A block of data
+++
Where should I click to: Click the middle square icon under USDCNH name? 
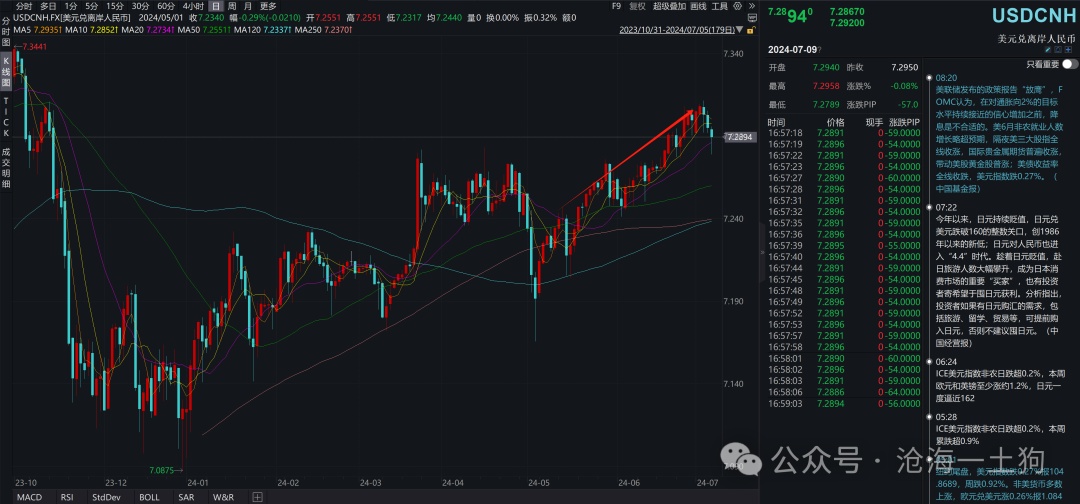pyautogui.click(x=1058, y=50)
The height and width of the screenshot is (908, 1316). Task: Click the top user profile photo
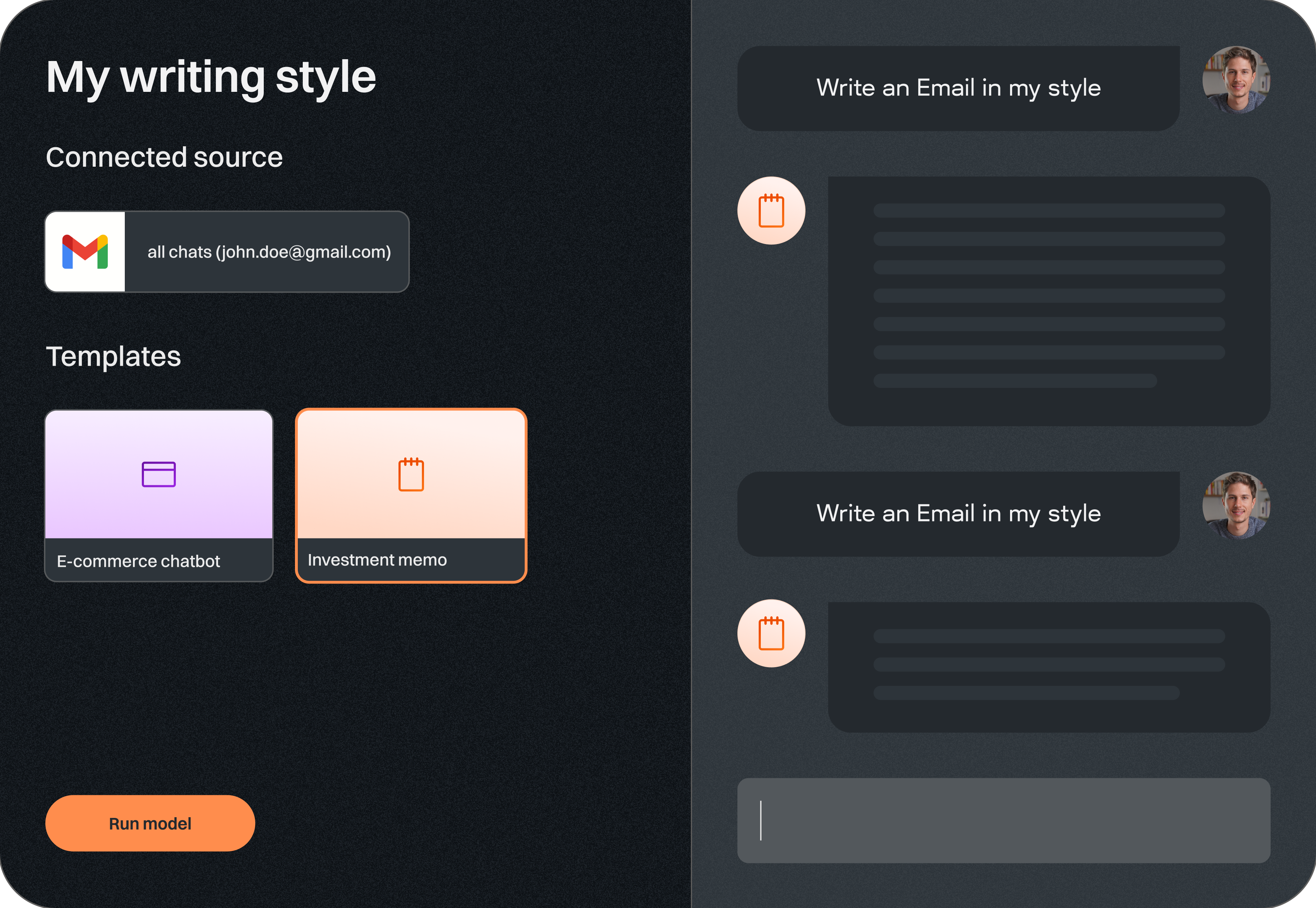click(x=1236, y=80)
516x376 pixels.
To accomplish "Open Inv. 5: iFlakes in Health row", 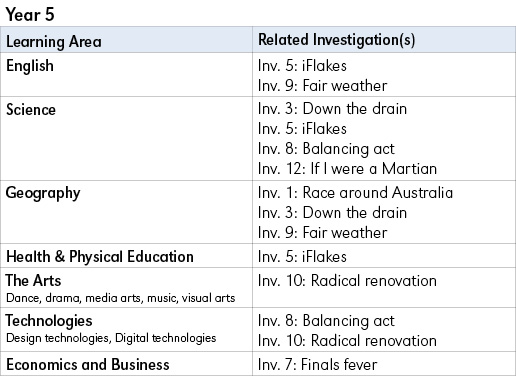I will (x=302, y=257).
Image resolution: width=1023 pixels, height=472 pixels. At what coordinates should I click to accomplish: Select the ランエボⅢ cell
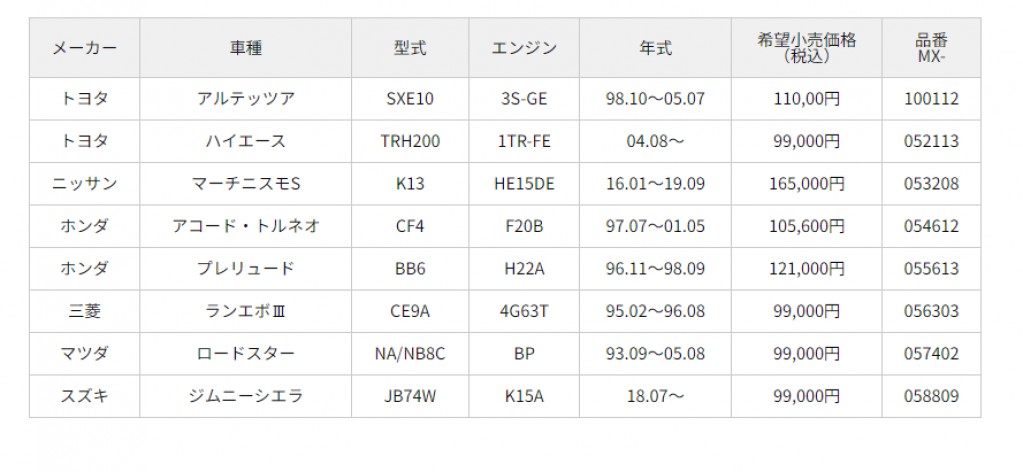[x=245, y=311]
+++
#### GOAL
Print the lines of data shown above, starting at the very beginning and ending with the line that contains "click(x=1236, y=80)", with both ends included. Leave the pictures out of your answer.

#### FULL RESPONSE
Where should I click to: Click the middle square icon under USDCNH name? 
pyautogui.click(x=1058, y=50)
The height and width of the screenshot is (908, 1316). Task: Click the top user profile photo
click(x=1236, y=80)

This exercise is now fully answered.